There are profound theoretical reasons why self-programming is decisive to achieve artificial intelligence. Page 45 will refer you to some articles that elaborate on these reasons, specifically coming from the theory of enaction.
Nevertheless, we can already give a simple and intuitive answer. If we build two identical robots, it would be no fun if these two robots generated similar behaviors in the same circumstances. As they develop, we would like them to assess situations differently, make different choices, and carry out different behaviors. Only when we see these significant behavioral differences emerge will we be willing to consider each robot as an intelligent being as opposed to a mere automaton.
Since assessing the situation, making choices, and carrying out behaviors is the role of programs, we will only manage to make significant behavioral differences emerge autonomously if the robot can program itself autonomously.
Of course, defining "significant behavioral differences" is challenging. We recorded Video 41 to give an example. It was already presented in the IDEAL MOOC home page, but we invite you to watch it again.
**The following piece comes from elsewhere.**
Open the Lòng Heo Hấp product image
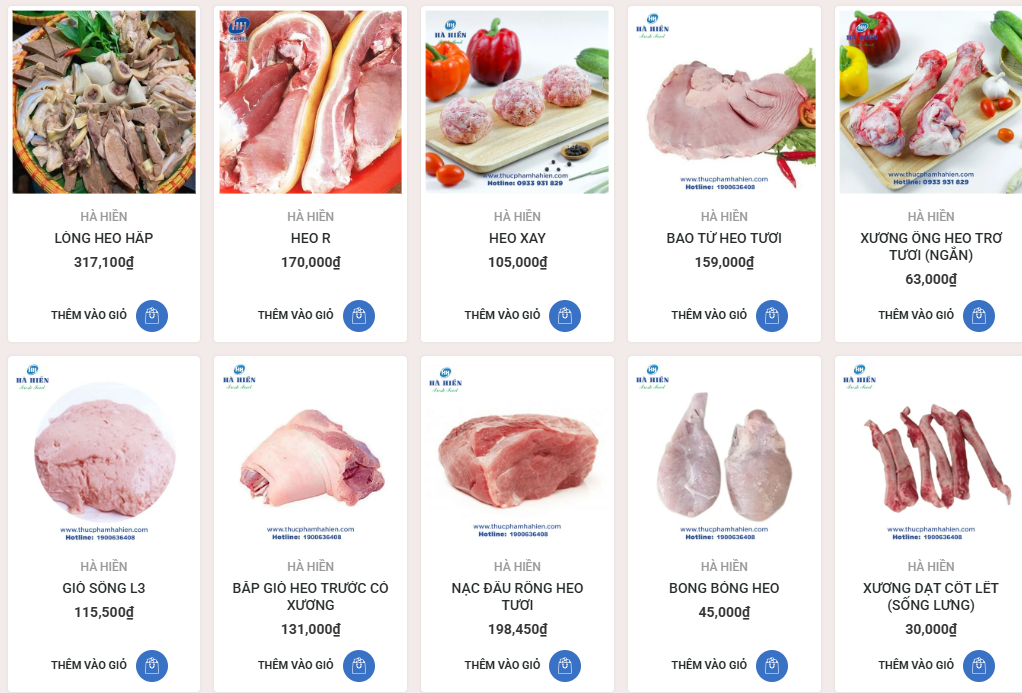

Video 41: Example of self-programming. These two agents implement the same initial algorithm. Yet, because they go through different individual experiences, they find different strategies to catch a prey.
As we said in the home page, self-programming raises many questions.
An obvious question is why the system should choose to learn a specific program rather than another. We must implement driving principles to give a direction to the system's development, without specifying a final goal so that the system can keep learning new programs indefinitely.
Interactional motivation, presented in Lesson 2, provides us with a possible answer to this challenge because it allows us to specify inborn behavioral preferences without specifying a predefined goal. An interactionally motivated self-programming agent will choose to learn programs that can help it enact interactions that have a high positive valence, while avoiding situations where interactions with a negative valence are likely to happen.
Interactional motivation is not the only principle that can drive self-programming, but it is the approach we will continue using in the examples in Lesson 4.
Constructivist epistemology, presented in Lesson 3, provides us with a possible answer to this question: the learned programs can come from the same place where all of the agent's knowledge comes from: regularities of interaction. This leads us to Lesson 4's key concept:
Self-programming consists of the re-enaction of regularities of interaction.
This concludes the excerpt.